Material for this task:
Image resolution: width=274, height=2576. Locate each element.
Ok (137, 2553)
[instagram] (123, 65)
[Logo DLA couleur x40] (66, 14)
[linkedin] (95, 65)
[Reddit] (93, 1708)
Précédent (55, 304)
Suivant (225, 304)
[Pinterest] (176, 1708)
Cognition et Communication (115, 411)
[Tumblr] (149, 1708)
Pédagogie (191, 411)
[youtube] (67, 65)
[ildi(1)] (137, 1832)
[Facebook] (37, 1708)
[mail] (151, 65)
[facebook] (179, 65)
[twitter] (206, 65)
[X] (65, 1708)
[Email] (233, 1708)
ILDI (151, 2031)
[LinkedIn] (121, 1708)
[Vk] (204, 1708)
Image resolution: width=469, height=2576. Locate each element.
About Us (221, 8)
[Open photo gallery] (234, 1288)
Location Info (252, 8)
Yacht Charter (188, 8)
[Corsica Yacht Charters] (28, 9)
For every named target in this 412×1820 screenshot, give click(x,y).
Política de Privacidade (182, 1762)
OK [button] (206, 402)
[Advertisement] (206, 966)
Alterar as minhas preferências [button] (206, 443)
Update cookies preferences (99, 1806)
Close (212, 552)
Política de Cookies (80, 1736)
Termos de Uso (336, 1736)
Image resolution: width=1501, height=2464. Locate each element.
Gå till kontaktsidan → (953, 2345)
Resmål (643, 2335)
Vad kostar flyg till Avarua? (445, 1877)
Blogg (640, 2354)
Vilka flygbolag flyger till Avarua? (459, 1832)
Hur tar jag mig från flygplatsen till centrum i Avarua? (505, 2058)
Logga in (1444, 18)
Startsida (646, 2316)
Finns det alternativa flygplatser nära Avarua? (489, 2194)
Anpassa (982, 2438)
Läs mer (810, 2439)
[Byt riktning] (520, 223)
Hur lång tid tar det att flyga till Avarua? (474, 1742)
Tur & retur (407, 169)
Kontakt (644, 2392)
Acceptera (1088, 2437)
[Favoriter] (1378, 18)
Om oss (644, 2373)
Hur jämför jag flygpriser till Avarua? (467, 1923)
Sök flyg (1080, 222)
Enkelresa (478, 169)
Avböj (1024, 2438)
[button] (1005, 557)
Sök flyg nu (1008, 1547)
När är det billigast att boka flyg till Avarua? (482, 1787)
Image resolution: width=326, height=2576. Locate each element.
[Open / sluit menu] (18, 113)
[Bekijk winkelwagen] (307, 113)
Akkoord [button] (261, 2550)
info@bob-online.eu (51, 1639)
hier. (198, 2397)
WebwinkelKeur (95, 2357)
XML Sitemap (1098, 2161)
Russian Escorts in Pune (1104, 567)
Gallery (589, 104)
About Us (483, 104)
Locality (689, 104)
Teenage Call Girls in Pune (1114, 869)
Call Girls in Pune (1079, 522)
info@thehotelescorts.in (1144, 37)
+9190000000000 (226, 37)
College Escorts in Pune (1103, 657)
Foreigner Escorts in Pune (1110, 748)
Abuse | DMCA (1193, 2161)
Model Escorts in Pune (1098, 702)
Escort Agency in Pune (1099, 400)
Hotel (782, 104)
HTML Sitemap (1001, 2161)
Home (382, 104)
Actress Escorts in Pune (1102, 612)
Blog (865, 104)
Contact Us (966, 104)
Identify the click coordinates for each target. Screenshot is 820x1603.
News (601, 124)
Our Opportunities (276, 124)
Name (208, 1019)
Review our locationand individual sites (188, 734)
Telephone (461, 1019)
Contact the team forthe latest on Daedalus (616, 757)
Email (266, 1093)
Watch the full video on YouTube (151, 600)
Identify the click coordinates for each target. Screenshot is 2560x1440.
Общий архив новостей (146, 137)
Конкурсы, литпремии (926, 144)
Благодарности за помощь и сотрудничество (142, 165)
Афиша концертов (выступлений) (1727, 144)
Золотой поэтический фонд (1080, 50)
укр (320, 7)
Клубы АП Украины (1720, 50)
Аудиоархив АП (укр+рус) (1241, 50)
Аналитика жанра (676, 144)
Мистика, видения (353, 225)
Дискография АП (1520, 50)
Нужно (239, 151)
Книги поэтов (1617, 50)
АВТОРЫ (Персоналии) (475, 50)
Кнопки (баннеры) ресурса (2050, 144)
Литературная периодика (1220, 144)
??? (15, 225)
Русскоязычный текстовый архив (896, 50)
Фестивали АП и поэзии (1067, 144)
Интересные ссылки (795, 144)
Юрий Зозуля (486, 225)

Exercise directions: Recopy the entries above in their entirety, exactly.

Output of the task:
Image resolution: width=274, height=2576. Locate each element.
Ok (137, 2553)
[instagram] (123, 65)
[Logo DLA couleur x40] (66, 14)
[linkedin] (95, 65)
[Reddit] (93, 1708)
Précédent (55, 304)
Suivant (225, 304)
[Pinterest] (176, 1708)
Cognition et Communication (115, 411)
[Tumblr] (149, 1708)
Pédagogie (191, 411)
[youtube] (67, 65)
[ildi(1)] (137, 1832)
[Facebook] (37, 1708)
[mail] (151, 65)
[facebook] (179, 65)
[twitter] (206, 65)
[X] (65, 1708)
[Email] (233, 1708)
ILDI (151, 2031)
[LinkedIn] (121, 1708)
[Vk] (204, 1708)
Image resolution: width=469, height=2576. Locate each element.
About Us (221, 8)
[Open photo gallery] (234, 1288)
Location Info (252, 8)
Yacht Charter (188, 8)
[Corsica Yacht Charters] (28, 9)
For every named target in this 412×1820 screenshot, give click(x,y).
Política de Privacidade (182, 1762)
OK [button] (206, 402)
[Advertisement] (206, 966)
Alterar as minhas preferências [button] (206, 443)
Update cookies preferences (99, 1806)
Close (212, 552)
Política de Cookies (80, 1736)
Termos de Uso (336, 1736)
Image resolution: width=1501, height=2464. Locate each element.
Gå till kontaktsidan → (953, 2345)
Resmål (643, 2335)
Vad kostar flyg till Avarua? (445, 1877)
Blogg (640, 2354)
Vilka flygbolag flyger till Avarua? (459, 1832)
Hur tar jag mig från flygplatsen till centrum i Avarua? (505, 2058)
Logga in (1444, 18)
Startsida (646, 2316)
Finns det alternativa flygplatser nära Avarua? (489, 2194)
Anpassa (982, 2438)
Läs mer (810, 2439)
[Byt riktning] (520, 223)
Hur lång tid tar det att flyga till Avarua? (474, 1742)
Tur & retur (407, 169)
Kontakt (644, 2392)
Acceptera (1088, 2437)
[Favoriter] (1378, 18)
Om oss (644, 2373)
Hur jämför jag flygpriser till Avarua? (467, 1923)
Sök flyg (1080, 222)
Enkelresa (478, 169)
Avböj (1024, 2438)
[button] (1005, 557)
Sök flyg nu (1008, 1547)
När är det billigast att boka flyg till Avarua? (482, 1787)
Image resolution: width=326, height=2576. Locate each element.
[Open / sluit menu] (18, 113)
[Bekijk winkelwagen] (307, 113)
Akkoord [button] (261, 2550)
info@bob-online.eu (51, 1639)
hier. (198, 2397)
WebwinkelKeur (95, 2357)
XML Sitemap (1098, 2161)
Russian Escorts in Pune (1104, 567)
Gallery (589, 104)
About Us (483, 104)
Locality (689, 104)
Teenage Call Girls in Pune (1114, 869)
Call Girls in Pune (1079, 522)
info@thehotelescorts.in (1144, 37)
+9190000000000 (226, 37)
College Escorts in Pune (1103, 657)
Foreigner Escorts in Pune (1110, 748)
Abuse | DMCA (1193, 2161)
Model Escorts in Pune (1098, 702)
Escort Agency in Pune (1099, 400)
Hotel (782, 104)
HTML Sitemap (1001, 2161)
Home (382, 104)
Actress Escorts in Pune (1102, 612)
Blog (865, 104)
Contact Us (966, 104)
Identify the click coordinates for each target. Screenshot is 820x1603.
News (601, 124)
Our Opportunities (276, 124)
Name (208, 1019)
Review our locationand individual sites (188, 734)
Telephone (461, 1019)
Contact the team forthe latest on Daedalus (616, 757)
Email (266, 1093)
Watch the full video on YouTube (151, 600)
Identify the click coordinates for each target. Screenshot is 2560x1440.
Общий архив новостей (146, 137)
Конкурсы, литпремии (926, 144)
Благодарности за помощь и сотрудничество (142, 165)
Афиша концертов (выступлений) (1727, 144)
Золотой поэтический фонд (1080, 50)
укр (320, 7)
Клубы АП Украины (1720, 50)
Аудиоархив АП (укр+рус) (1241, 50)
Аналитика жанра (676, 144)
Мистика, видения (353, 225)
Дискография АП (1520, 50)
Нужно (239, 151)
Книги поэтов (1617, 50)
АВТОРЫ (Персоналии) (475, 50)
Кнопки (баннеры) ресурса (2050, 144)
Литературная периодика (1220, 144)
??? (15, 225)
Русскоязычный текстовый архив (896, 50)
Фестивали АП и поэзии (1067, 144)
Интересные ссылки (795, 144)
Юрий Зозуля (486, 225)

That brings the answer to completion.